今年の集大成ともいえる全日本選手権。女子シングルのFS(フリースケーティング)には樋口新葉(商1=開智日本橋学園)、松原星(商1=武蔵野学院)、佐藤伊吹(商1=駒場学園)が出場。樋口がシーズンベストの206.61を記録し、見事2位に輝いた。
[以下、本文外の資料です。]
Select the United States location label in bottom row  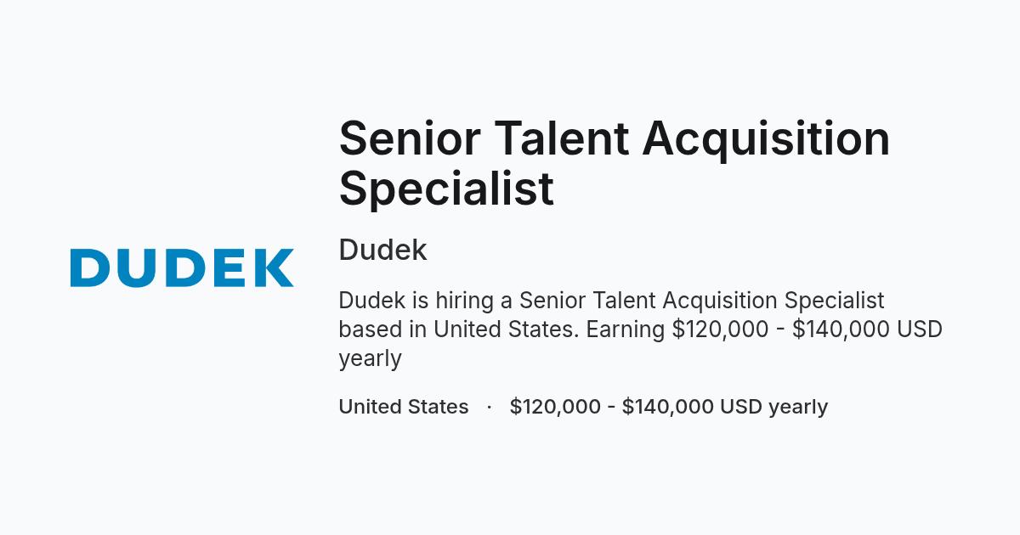404,407
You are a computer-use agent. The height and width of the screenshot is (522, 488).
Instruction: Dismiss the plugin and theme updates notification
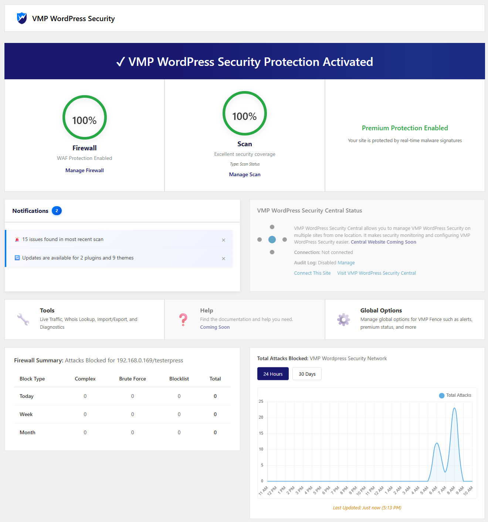point(223,259)
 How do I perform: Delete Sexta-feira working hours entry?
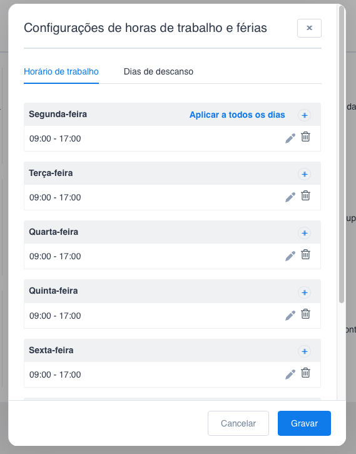305,373
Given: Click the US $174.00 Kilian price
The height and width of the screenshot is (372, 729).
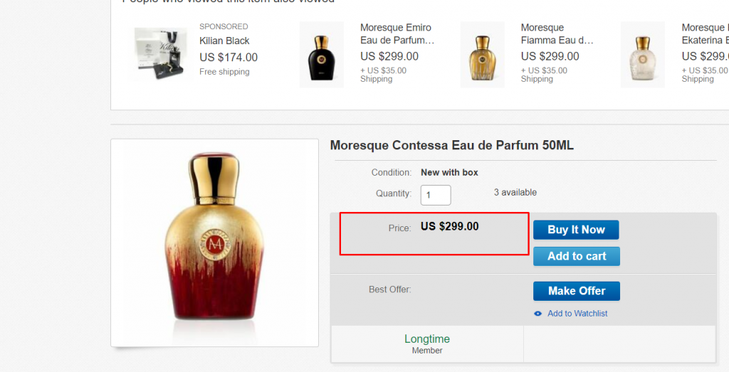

 ついに新葉が開花した。SP(ショートプログラム)を4位で通過した樋口。冒頭は確実性を求め予定していたトリプルアクセルではなく、ダブルアクセルを選択。大きく加点を得る美しいジャンプで魅せた。続く3回転の連続ジャンプと2本の3回転ジャンプも見事着氷し、上々の滑り出しを見せる。得点が1.1倍となる演技後半、トリプルフリップはステップアウトするも、最後のトリプルルッツを3連続のコンビネーションジャンプにし見事にリカバリー。今大会、樋口が常々口にしてきた「失敗しても諦めない」姿勢を体現する滑りだった。また、終盤のスピン・ステップも最高評価のレベル4を獲得。『poeta』に乗せて美しいフラメンコを演じきり、演技終了後にはガッツポーズを見せた。ミスを最小限に抑えた演技で、SP4位から逆転の2位。3年ぶりに表彰台の上からの景色を拝んだ。
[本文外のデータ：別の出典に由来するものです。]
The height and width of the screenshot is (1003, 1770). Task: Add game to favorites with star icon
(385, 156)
 同じくFSに出場した松原、佐藤。松原は課題であったループのミスはあったものの、上手くまとめあげ16位。一方、佐藤は冒頭のトリプルループが両足着氷となるも、その後は落ち着いた演技でミスを挽回。20位で3度目の全日本は幕を閉じた。

 2019年度最後の試合を終えた。次なる戦いは第92回日本学生氷上選手権(インカレ)。今大会、明大からは5人の選手が出場し、改めて層の厚さを感じさせた。この勢いで悲願の男女総合優勝を成し遂げる。